**Your assignment**
Look below for the line with "This screenshot has width=1600, height=720.". Retype it and every line after it to the end, exactly, but leave out the pictures.
BEGIN Task input
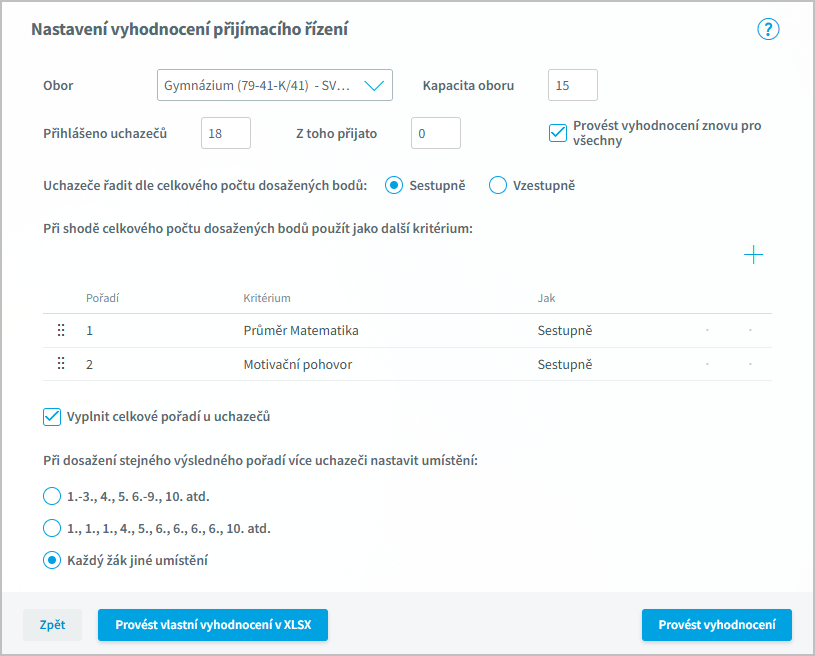Click Provést vlastní vyhodnocení v XLSX

pyautogui.click(x=213, y=625)
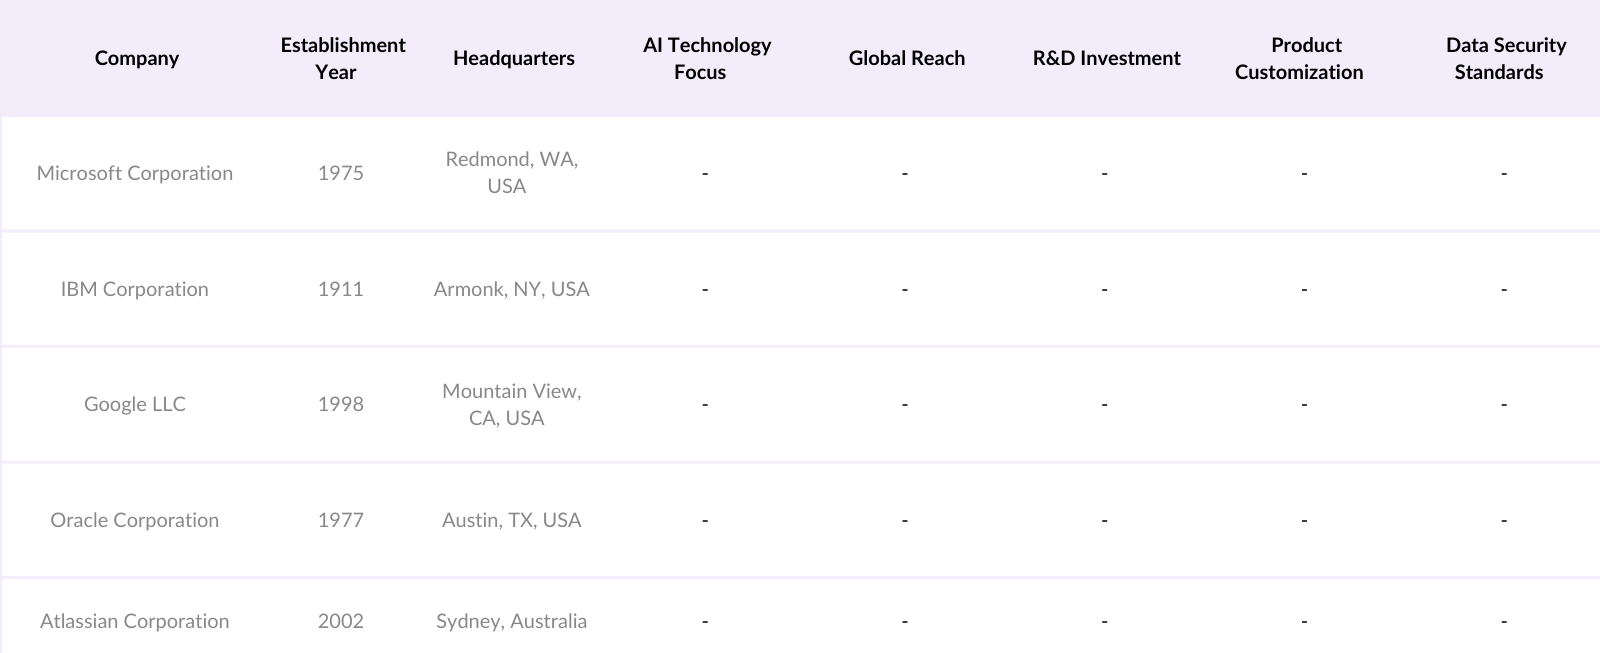Image resolution: width=1600 pixels, height=653 pixels.
Task: Select the Redmond, WA, USA headquarters cell
Action: click(511, 173)

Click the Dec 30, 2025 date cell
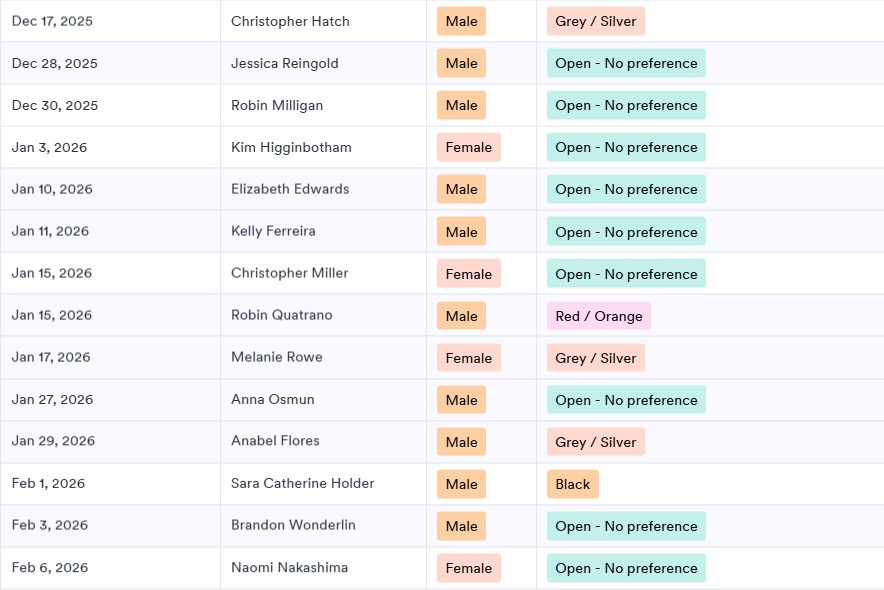point(55,105)
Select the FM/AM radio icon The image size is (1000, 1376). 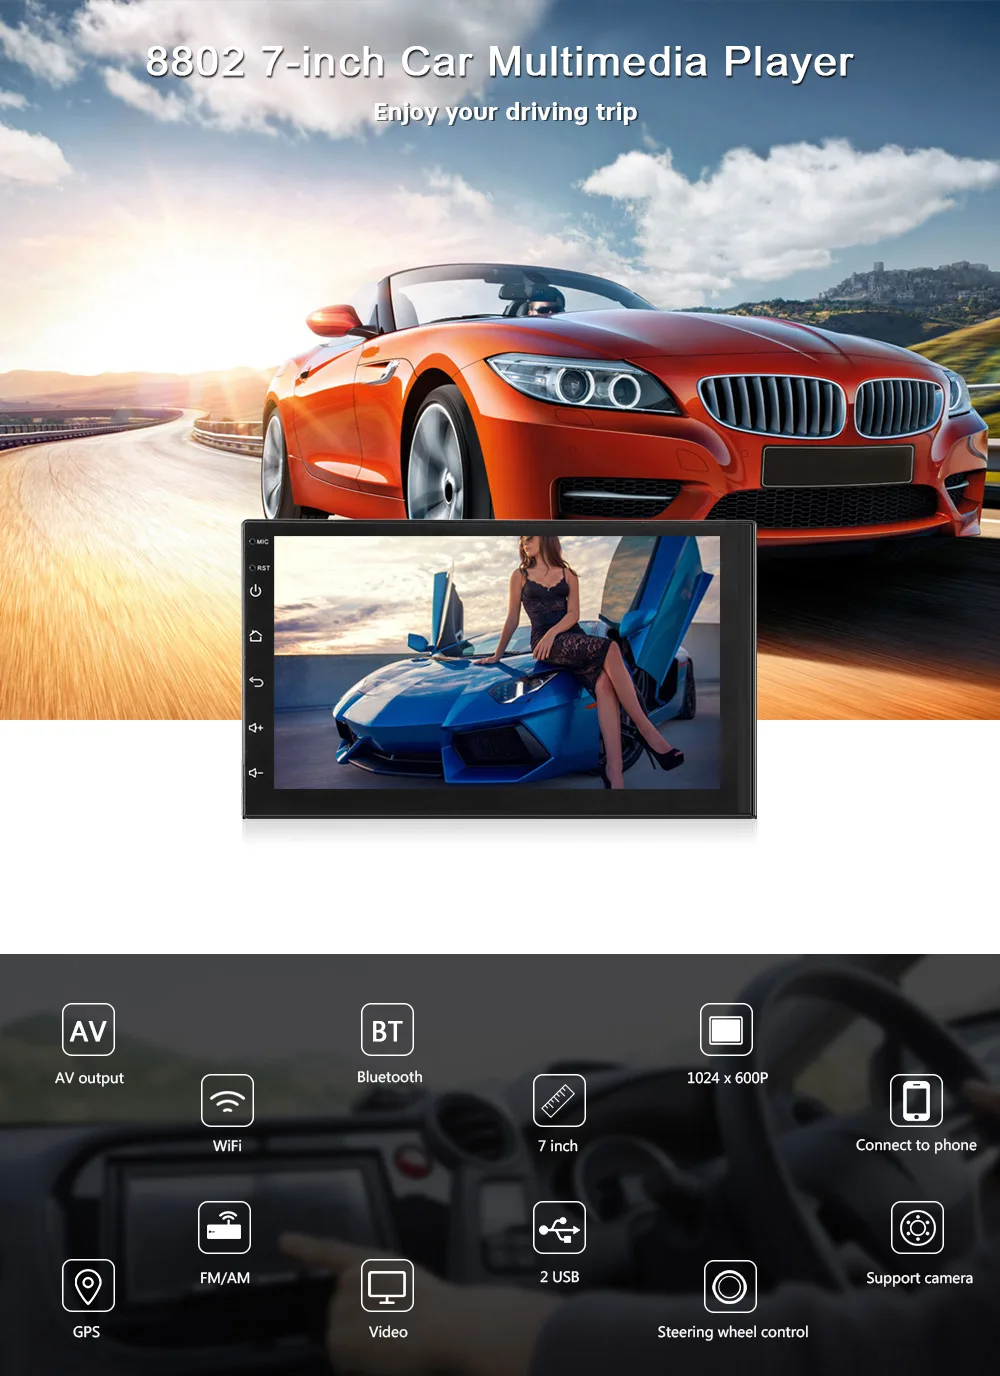point(226,1228)
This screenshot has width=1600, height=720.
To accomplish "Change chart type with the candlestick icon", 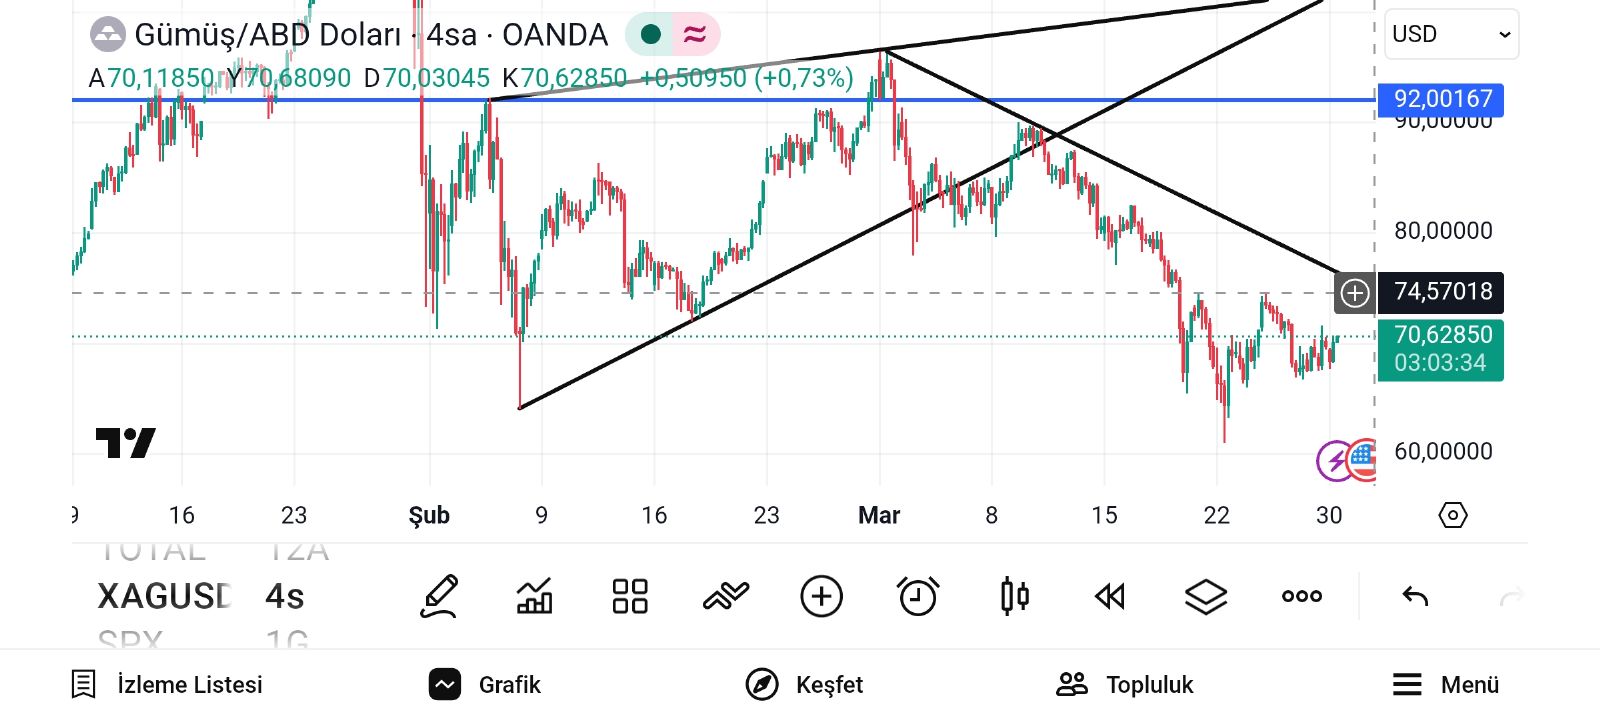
END Task input
**Exercise result**
This screenshot has width=1600, height=720.
To accomplish "Change chart type with the candlestick icon", 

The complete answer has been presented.